---- Exercise input
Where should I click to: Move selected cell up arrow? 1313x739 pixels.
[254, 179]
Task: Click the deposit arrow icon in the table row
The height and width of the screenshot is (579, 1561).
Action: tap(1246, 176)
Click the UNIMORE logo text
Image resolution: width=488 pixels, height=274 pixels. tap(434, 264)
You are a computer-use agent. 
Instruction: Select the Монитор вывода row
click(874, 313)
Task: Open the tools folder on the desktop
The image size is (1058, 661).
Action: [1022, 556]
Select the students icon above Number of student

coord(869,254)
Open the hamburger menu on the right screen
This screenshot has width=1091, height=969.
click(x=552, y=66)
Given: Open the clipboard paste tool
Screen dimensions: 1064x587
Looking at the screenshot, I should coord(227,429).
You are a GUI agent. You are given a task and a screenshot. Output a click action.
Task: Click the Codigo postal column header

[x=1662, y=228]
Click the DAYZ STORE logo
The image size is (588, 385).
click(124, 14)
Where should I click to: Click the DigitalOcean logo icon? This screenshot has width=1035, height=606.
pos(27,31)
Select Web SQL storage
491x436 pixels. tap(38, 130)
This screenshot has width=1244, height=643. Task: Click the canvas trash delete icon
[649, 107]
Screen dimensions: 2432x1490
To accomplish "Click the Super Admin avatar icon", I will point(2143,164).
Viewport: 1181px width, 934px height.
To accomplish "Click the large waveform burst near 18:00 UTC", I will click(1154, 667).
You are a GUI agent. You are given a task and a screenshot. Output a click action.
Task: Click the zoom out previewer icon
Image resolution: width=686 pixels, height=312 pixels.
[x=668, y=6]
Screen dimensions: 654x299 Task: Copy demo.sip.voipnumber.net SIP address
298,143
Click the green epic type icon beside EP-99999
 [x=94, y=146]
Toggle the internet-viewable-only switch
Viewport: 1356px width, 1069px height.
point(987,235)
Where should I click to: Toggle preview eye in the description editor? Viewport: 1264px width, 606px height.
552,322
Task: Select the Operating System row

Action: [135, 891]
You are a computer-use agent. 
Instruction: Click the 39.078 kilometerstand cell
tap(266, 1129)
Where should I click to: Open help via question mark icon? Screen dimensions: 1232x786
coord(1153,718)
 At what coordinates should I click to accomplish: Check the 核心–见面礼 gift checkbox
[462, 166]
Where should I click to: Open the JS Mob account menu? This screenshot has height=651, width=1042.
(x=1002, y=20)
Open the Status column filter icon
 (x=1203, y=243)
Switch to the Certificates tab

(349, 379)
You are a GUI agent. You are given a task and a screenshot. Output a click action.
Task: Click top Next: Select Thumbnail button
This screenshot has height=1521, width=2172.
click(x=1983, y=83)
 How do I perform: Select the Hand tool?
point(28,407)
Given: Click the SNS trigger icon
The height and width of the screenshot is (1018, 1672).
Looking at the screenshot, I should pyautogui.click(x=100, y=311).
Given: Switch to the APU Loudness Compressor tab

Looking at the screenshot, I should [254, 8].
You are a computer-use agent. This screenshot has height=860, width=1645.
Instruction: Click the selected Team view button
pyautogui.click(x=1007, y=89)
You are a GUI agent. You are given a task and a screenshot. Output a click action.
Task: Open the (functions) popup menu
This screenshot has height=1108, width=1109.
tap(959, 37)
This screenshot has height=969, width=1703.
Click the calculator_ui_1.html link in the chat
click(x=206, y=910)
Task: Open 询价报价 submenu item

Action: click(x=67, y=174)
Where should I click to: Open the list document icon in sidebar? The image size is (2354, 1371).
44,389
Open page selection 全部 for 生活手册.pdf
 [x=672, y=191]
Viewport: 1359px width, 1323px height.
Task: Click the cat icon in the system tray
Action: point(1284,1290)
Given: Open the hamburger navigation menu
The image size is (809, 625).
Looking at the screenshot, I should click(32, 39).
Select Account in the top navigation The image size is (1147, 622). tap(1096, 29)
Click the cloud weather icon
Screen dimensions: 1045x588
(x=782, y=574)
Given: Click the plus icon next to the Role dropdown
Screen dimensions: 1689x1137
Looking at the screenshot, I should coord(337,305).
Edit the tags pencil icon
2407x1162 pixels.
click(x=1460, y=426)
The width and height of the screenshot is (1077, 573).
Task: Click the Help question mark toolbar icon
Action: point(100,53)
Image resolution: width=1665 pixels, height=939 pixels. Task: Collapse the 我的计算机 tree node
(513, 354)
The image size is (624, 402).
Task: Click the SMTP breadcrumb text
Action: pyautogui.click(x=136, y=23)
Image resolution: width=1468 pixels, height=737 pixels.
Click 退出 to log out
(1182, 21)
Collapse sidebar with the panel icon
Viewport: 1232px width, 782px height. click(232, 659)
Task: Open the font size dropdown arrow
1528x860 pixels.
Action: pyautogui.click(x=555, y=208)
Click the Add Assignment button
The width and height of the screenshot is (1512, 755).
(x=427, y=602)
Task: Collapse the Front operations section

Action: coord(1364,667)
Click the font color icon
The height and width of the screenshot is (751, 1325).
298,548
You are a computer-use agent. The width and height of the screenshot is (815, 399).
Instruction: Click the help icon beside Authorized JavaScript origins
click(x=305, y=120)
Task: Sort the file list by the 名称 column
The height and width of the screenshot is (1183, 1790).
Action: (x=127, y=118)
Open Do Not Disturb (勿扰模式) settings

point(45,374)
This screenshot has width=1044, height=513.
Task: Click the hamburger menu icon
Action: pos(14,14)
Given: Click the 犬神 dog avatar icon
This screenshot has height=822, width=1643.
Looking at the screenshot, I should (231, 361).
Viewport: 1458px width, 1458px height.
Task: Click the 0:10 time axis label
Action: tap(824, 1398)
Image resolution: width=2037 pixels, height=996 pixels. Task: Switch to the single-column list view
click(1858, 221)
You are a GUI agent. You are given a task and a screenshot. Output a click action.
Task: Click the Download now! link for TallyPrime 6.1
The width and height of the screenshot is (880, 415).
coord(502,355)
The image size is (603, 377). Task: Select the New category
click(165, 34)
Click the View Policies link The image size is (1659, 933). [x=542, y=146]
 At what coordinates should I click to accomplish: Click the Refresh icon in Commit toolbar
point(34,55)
--------
§ Action item: Extract the data in full. Keep it word for word.

§ Result of the task:
Where should I click to: Move selected cell up arrow? 1313x739 pixels.
[254, 179]
Task: Click the deposit arrow icon in the table row
The height and width of the screenshot is (579, 1561).
Action: tap(1246, 176)
Click the UNIMORE logo text
Image resolution: width=488 pixels, height=274 pixels. tap(434, 264)
You are a computer-use agent. 
Instruction: Select the Монитор вывода row
click(874, 313)
Task: Open the tools folder on the desktop
The image size is (1058, 661).
Action: [1022, 556]
Select the students icon above Number of student

coord(869,254)
Open the hamburger menu on the right screen
This screenshot has width=1091, height=969.
click(x=552, y=66)
Given: Open the clipboard paste tool
Screen dimensions: 1064x587
Looking at the screenshot, I should coord(227,429).
You are a GUI agent. You are given a task and a screenshot. Output a click action.
Task: Click the Codigo postal column header

[x=1662, y=228]
Click the DAYZ STORE logo
The image size is (588, 385).
click(124, 14)
Where should I click to: Click the DigitalOcean logo icon? This screenshot has width=1035, height=606.
pos(27,31)
Select Web SQL storage
491x436 pixels. tap(38, 130)
This screenshot has width=1244, height=643. Task: Click the canvas trash delete icon
[649, 107]
Screen dimensions: 2432x1490
To accomplish "Click the Super Admin avatar icon", I will point(2143,164).
Viewport: 1181px width, 934px height.
To accomplish "Click the large waveform burst near 18:00 UTC", I will click(1154, 667).
You are a GUI agent. You are given a task and a screenshot. Output a click action.
Task: Click the zoom out previewer icon
Image resolution: width=686 pixels, height=312 pixels.
[x=668, y=6]
Screen dimensions: 654x299 Task: Copy demo.sip.voipnumber.net SIP address
298,143
Click the green epic type icon beside EP-99999
 [x=94, y=146]
Toggle the internet-viewable-only switch
Viewport: 1356px width, 1069px height.
point(987,235)
Where should I click to: Toggle preview eye in the description editor? Viewport: 1264px width, 606px height.
552,322
Task: Select the Operating System row

Action: [135, 891]
You are a computer-use agent. 
Instruction: Click the 39.078 kilometerstand cell
tap(266, 1129)
Where should I click to: Open help via question mark icon? Screen dimensions: 1232x786
coord(1153,718)
 At what coordinates should I click to accomplish: Check the 核心–见面礼 gift checkbox
[462, 166]
Where should I click to: Open the JS Mob account menu? This screenshot has height=651, width=1042.
(x=1002, y=20)
Open the Status column filter icon
 (x=1203, y=243)
Switch to the Certificates tab

(349, 379)
You are a GUI agent. You are given a task and a screenshot. Output a click action.
Task: Click top Next: Select Thumbnail button
This screenshot has height=1521, width=2172.
click(x=1983, y=83)
 How do I perform: Select the Hand tool?
point(28,407)
Given: Click the SNS trigger icon
The height and width of the screenshot is (1018, 1672).
Looking at the screenshot, I should pyautogui.click(x=100, y=311).
Given: Switch to the APU Loudness Compressor tab

Looking at the screenshot, I should [254, 8].
You are a computer-use agent. This screenshot has height=860, width=1645.
Instruction: Click the selected Team view button
pyautogui.click(x=1007, y=89)
You are a GUI agent. You are given a task and a screenshot. Output a click action.
Task: Open the (functions) popup menu
This screenshot has height=1108, width=1109.
tap(959, 37)
This screenshot has height=969, width=1703.
Click the calculator_ui_1.html link in the chat
click(x=206, y=910)
Task: Open 询价报价 submenu item

Action: click(x=67, y=174)
Where should I click to: Open the list document icon in sidebar? The image size is (2354, 1371).
44,389
Open page selection 全部 for 生活手册.pdf
 [x=672, y=191]
Viewport: 1359px width, 1323px height.
Task: Click the cat icon in the system tray
Action: point(1284,1290)
Given: Open the hamburger navigation menu
The image size is (809, 625).
Looking at the screenshot, I should click(32, 39).
Select Account in the top navigation The image size is (1147, 622). tap(1096, 29)
Click the cloud weather icon
Screen dimensions: 1045x588
(x=782, y=574)
Given: Click the plus icon next to the Role dropdown
Screen dimensions: 1689x1137
Looking at the screenshot, I should coord(337,305).
Edit the tags pencil icon
2407x1162 pixels.
click(x=1460, y=426)
The width and height of the screenshot is (1077, 573).
Task: Click the Help question mark toolbar icon
Action: point(100,53)
Image resolution: width=1665 pixels, height=939 pixels. Task: Collapse the 我的计算机 tree node
(513, 354)
The image size is (624, 402).
Task: Click the SMTP breadcrumb text
Action: pyautogui.click(x=136, y=23)
Image resolution: width=1468 pixels, height=737 pixels.
Click 退出 to log out
(1182, 21)
Collapse sidebar with the panel icon
Viewport: 1232px width, 782px height. click(232, 659)
Task: Open the font size dropdown arrow
1528x860 pixels.
Action: pyautogui.click(x=555, y=208)
Click the Add Assignment button
The width and height of the screenshot is (1512, 755).
(x=427, y=602)
Task: Collapse the Front operations section

Action: coord(1364,667)
Click the font color icon
The height and width of the screenshot is (751, 1325).
298,548
You are a computer-use agent. The width and height of the screenshot is (815, 399).
Instruction: Click the help icon beside Authorized JavaScript origins
click(x=305, y=120)
Task: Sort the file list by the 名称 column
The height and width of the screenshot is (1183, 1790).
Action: (x=127, y=118)
Open Do Not Disturb (勿扰模式) settings

point(45,374)
This screenshot has width=1044, height=513.
Task: Click the hamburger menu icon
Action: pos(14,14)
Given: Click the 犬神 dog avatar icon
This screenshot has height=822, width=1643.
Looking at the screenshot, I should (231, 361).
Viewport: 1458px width, 1458px height.
Task: Click the 0:10 time axis label
Action: tap(824, 1398)
Image resolution: width=2037 pixels, height=996 pixels. Task: Switch to the single-column list view
click(1858, 221)
You are a GUI agent. You are given a task and a screenshot. Output a click action.
Task: Click the Download now! link for TallyPrime 6.1
The width and height of the screenshot is (880, 415).
coord(502,355)
The image size is (603, 377). Task: Select the New category
click(165, 34)
Click the View Policies link The image size is (1659, 933). [x=542, y=146]
 At what coordinates should I click to accomplish: Click the Refresh icon in Commit toolbar
point(34,55)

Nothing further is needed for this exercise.